Nuclear medicine can demonstrate the extent of a disease process based on the cellular function and physiology rather than relying on physical changes in the tissue anatomy. It has particular significance in demonstrating cancer and whether has spread to other parts of the body.
It is particularly used for:
- Cancer diagnosis
- Pre-op breast cancer surgery (Sentinel node)
- Pulmonary embolism diagnosis
- Staging diseases
- Looking for secondary bone lesions and cancers
The Nuclear Medicine department in Basingstoke Hospital has a sole gamma camera which is now technologically obsolete due to its age – 17 years (expected life was 10). Only a limited range of examinations can be undertaken with this old technology.
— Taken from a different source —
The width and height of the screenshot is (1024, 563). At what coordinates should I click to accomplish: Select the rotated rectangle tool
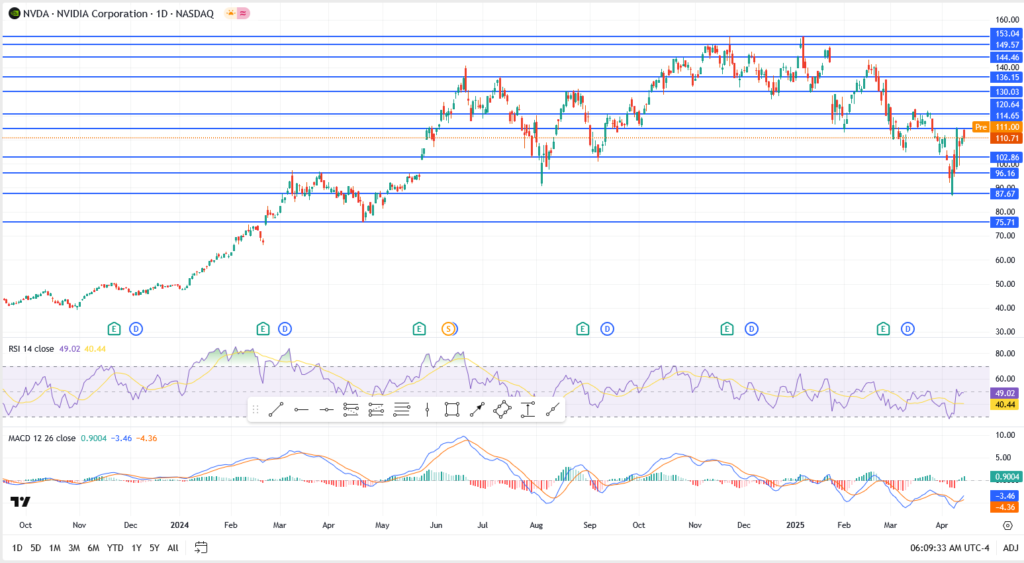pos(502,409)

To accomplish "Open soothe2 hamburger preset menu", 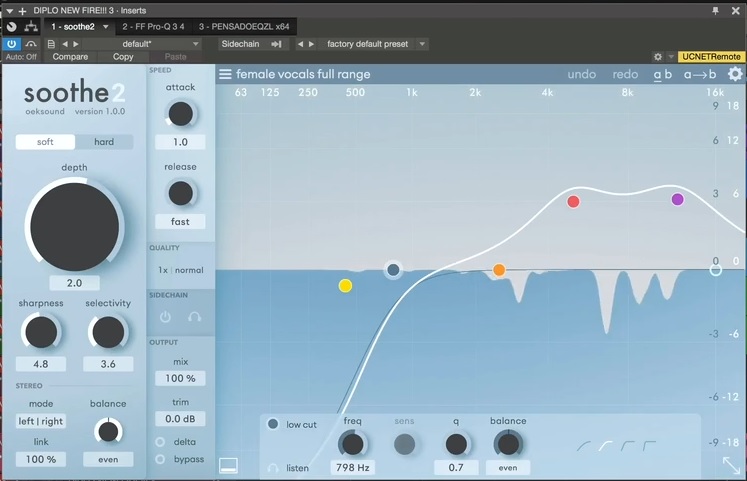I will (225, 74).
This project is to replace the obsolete equipment with a SPECT/CT machine. (State of the art technology). The total cost of a replacement for this piece of equipment is £865,000.00 and the North Hampshire Medical Fund will be fundraising in 2018 to contribute £100,000.00 towards it. If this equipment is not replaced, it will mean this service will cease completely on critical failure of the existing machine. This will be catastrophic for many services that rely on this service and also have a significant financial impact as patients will be sent to other organisations, and will lose some complete patient episodes to those organisations.
The existing gamma camera gives us a 2D image. A SPECT/CT incorporates a gamma camera with a CT scanner (low dose CT tube). These two types of scans are then fused together to give a 3D image. This allows for the anatomy as well as the functionality of body systems to be studied and offers increased sensitivity and anomaly detection for a more accurate and detailed diagnosis.